You are viewing a plain text version of this content. The canonical link for it is here.
Posted to user@nutch.apache.org by Brian Tingle <Br...@ucop.edu> on 2009/07/23 04:21:38 UTC

nutch -threads in hadoop

Hey,

 

I'm playing around the nutch on hadoop; when I go 

hadoop jar nutch-1.0.job org.apache.nutch.crawl.Crawl -threads ... is
that threads per node or total threads for all nodes?

 

Thanks -- Brian


Re: nutch -threads in hadoop

Posted by Andrzej Bialecki <ab...@getopt.org>.
Brian Tingle wrote:
> Thanks, I eventually found where the job trackers were in the :50030 web
> page of the cloudera thing, and I saw it said "10 threads" for each
> crawler in the little status update box where it was telling me how far
> along each crawl was.  I have to say, this whole thing (nutch/hadoop) is
> pretty flipping awesome.  Great work.
> 
> I'm running on aws EC2 us-east and spidering sites that should be hosted
> on the CENIC network in California, do you have any suggestions on what
> a good number of threads to try per crawler might be in that situation
> (I'm guessing it might be hard to saturate the bandwidth)?  I'm thinking
> I'll bump it up to at least 25.

You need to be careful when running large crawls on someone else's 
infrastructure.

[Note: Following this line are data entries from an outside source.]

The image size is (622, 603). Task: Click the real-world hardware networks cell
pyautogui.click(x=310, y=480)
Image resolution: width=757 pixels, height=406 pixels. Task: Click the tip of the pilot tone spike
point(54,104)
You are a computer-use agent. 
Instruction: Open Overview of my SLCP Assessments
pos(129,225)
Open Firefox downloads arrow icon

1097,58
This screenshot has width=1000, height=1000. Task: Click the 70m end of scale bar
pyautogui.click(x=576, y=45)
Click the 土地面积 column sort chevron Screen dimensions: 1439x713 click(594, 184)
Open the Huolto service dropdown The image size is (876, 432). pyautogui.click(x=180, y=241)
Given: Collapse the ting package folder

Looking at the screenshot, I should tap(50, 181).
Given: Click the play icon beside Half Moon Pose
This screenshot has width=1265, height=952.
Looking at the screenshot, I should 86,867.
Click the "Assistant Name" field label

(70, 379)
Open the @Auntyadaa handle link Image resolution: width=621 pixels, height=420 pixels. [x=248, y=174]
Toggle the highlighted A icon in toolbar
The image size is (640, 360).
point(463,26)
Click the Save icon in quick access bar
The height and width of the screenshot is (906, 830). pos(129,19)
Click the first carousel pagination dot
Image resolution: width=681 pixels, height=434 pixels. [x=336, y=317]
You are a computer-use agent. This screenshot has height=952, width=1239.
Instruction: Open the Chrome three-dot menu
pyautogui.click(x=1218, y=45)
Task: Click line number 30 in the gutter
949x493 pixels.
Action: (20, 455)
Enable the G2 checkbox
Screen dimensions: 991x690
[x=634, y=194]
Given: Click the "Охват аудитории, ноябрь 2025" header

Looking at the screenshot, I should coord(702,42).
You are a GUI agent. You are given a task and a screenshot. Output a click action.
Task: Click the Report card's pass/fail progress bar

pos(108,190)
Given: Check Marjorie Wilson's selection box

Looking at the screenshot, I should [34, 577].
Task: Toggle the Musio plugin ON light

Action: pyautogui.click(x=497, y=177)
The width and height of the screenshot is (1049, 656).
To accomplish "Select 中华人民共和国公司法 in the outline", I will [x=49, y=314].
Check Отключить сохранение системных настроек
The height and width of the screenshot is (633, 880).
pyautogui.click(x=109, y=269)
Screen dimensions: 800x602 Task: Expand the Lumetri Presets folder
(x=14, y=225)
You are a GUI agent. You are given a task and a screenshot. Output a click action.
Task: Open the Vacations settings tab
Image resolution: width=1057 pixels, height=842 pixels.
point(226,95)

While the raw bandwidth may be enough, the DNS infra may 
be insufficient - both on the side of the target domains as well as the 
local resolver. I strongly recommend setting up a local caching DNS.


-- 
Best regards,
Andrzej Bialecki     <><
  ___. ___ ___ ___ _ _   __________________________________
[__ || __|__/|__||\/|  Information Retrieval, Semantic Web
___|||__||  \|  ||  |  Embedded Unix, System Integration
http://www.sigram.com  Contact: info at sigram dot com


RE: nutch -threads in hadoop

Posted by Brian Tingle <Br...@ucop.edu>.
Thanks, I eventually found where the job trackers were in the :50030 web
page of the cloudera thing, and I saw it said "10 threads" for each
crawler in the little status update box where it was telling me how far
along each crawl was.  I have to say, this whole thing (nutch/hadoop) is
pretty flipping awesome.  Great work.

I'm running on aws EC2 us-east and spidering sites that should be hosted
on the CENIC network in California, do you have any suggestions on what
a good number of threads to try per crawler might be in that situation
(I'm guessing it might be hard to saturate the bandwidth)?  I'm thinking
I'll bump it up to at least 25.

Thanks again,

-- Brian

|-----Original Message-----
|From: Andrzej Bialecki [mailto:ab@getopt.org]
|Sent: Thursday, July 23, 2009 1:01 AM
|To: nutch-user@lucene.apache.org
|Subject: Re: nutch -threads in hadoop
|
|Brian Tingle wrote:
|> Hey,
|>
|>
|>
|> I'm playing around the nutch on hadoop; when I go
|>
|> hadoop jar nutch-1.0.job org.apache.nutch.crawl.Crawl -threads ... is
|> that threads per node or total threads for all nodes?
|
|Threads per map task - if you run multiple map tasks per node then you
|will get numThreads * numMapTasks per node.
|
|So be careful to set it to a number that doesn't overwhelm your network
;)
|
|--
|Best regards,
|Andrzej Bialecki     <><
|  ___. ___ ___ ___ _ _   __________________________________
|[__ || __|__/|__||\/|  Information Retrieval, Semantic Web
|___|||__||  \|  ||  |  Embedded Unix, System Integration
|http://www.sigram.com  Contact: info at sigram dot com


Re: nutch -threads in hadoop

Posted by Andrzej Bialecki <ab...@getopt.org>.
Brian Tingle wrote:
> Hey,
> 
>  
> 
> I'm playing around the nutch on hadoop; when I go 
> 
> hadoop jar nutch-1.0.job org.apache.nutch.crawl.Crawl -threads ... is
> that threads per node or total threads for all nodes?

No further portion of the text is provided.